Tbh boundaries are even more important when there's trauma involved and picking your battles when you've previously made a boundary brings inconsistency. You need to be consistent but I agree it needs to be in a gentle way where you help him navigate the natural consequences of his actions and there aren't millions of rules.

Your partner of two years is obviously feeling protective of you and may be taking his annoyance at your parenting out on your son because of your defensiveness. That needs to stop but you can't exclude him and his feelings either.

It sounds tricky and I'm glad you're all getting support with counselling.

Pinkbonbon · 17/12/2021 15:25

His no nonsense attitude towards parenting a rude tween sounds bloody right to me. But it's not his kid and he doesn't live with you so if you're not happy with it then tell him to butt out.

Please don't excuse your child's chappy attitude as teenage behaviour or trauma though. Or he'll grow up to be a nasty prick just like his dad. He is old enough to know that just because someone has treated us badly, it is not an excuse for us to treat others badly.

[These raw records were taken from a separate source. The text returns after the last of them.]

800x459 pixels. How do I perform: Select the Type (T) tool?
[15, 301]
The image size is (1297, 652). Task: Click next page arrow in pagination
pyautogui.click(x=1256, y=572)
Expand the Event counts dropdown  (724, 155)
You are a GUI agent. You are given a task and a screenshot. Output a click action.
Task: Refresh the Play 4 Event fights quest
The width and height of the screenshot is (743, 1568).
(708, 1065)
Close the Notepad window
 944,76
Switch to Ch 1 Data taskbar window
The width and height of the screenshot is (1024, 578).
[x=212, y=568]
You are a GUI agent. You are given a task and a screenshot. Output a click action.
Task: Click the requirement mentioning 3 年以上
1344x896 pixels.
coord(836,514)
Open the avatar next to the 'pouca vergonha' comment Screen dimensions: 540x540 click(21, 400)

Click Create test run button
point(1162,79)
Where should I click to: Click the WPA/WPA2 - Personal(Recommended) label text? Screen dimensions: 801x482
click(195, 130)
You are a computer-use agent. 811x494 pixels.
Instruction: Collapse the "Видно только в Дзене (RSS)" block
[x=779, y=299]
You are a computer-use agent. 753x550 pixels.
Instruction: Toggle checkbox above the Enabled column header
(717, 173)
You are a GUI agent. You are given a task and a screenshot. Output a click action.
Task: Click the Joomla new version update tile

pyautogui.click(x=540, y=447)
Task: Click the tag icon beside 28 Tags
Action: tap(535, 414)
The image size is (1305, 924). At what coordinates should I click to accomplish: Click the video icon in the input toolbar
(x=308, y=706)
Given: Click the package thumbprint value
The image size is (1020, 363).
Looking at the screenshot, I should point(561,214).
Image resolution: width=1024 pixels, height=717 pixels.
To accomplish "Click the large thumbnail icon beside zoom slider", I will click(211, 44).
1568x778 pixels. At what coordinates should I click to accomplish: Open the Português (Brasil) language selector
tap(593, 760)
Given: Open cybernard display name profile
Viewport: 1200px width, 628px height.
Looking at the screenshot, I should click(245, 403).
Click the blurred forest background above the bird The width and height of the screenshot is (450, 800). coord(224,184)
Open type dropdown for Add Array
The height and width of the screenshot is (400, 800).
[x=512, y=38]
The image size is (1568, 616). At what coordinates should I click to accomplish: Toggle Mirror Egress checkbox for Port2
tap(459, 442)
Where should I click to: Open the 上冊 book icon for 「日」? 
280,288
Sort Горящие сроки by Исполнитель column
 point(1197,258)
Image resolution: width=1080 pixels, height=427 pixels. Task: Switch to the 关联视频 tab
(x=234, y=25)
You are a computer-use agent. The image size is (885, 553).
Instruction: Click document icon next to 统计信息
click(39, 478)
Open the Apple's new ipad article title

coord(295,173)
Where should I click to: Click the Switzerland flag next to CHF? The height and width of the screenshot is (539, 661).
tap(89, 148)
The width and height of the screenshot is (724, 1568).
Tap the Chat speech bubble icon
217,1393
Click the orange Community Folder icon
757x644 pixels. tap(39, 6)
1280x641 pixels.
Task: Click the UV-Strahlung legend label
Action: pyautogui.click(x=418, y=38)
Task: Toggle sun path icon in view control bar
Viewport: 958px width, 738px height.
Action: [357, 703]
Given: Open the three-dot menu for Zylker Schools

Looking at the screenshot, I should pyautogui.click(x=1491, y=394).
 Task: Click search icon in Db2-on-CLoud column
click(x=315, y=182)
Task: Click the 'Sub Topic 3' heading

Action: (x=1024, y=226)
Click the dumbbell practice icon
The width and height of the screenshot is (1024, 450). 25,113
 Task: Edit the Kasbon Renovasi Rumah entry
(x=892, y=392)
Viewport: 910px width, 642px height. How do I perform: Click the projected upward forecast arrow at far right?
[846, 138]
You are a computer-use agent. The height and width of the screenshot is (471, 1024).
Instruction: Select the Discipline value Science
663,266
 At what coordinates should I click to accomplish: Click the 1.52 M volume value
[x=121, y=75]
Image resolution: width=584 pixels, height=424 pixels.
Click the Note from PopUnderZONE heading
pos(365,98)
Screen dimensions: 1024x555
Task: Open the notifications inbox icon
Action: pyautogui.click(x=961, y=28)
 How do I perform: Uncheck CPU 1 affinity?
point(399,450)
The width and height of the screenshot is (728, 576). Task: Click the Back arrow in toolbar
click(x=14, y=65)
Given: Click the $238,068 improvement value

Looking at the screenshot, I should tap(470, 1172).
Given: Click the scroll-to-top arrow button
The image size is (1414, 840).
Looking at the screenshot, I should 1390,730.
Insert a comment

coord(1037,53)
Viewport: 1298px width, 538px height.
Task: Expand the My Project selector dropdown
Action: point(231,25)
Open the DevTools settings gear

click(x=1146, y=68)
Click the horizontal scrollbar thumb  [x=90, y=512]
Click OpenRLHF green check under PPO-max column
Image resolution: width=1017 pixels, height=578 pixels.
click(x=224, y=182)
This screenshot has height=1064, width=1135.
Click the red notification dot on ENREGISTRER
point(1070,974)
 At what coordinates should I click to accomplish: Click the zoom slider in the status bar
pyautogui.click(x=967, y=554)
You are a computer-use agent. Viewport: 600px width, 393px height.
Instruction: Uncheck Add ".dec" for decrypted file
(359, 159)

Good on you for getting him therapy. But maybe it world be worthwhile to get some for yourself to help you shore up your boundaries and stop taking nonsense from men. Including your kid.

I'm assuming his dad abused you too? He should want to grow up to be nothing like that man. Sit him down and tell him that he is behaving exactly like hid dad. And that he better choose his path in life better or he'll become a butter, abusive man who pushes people away.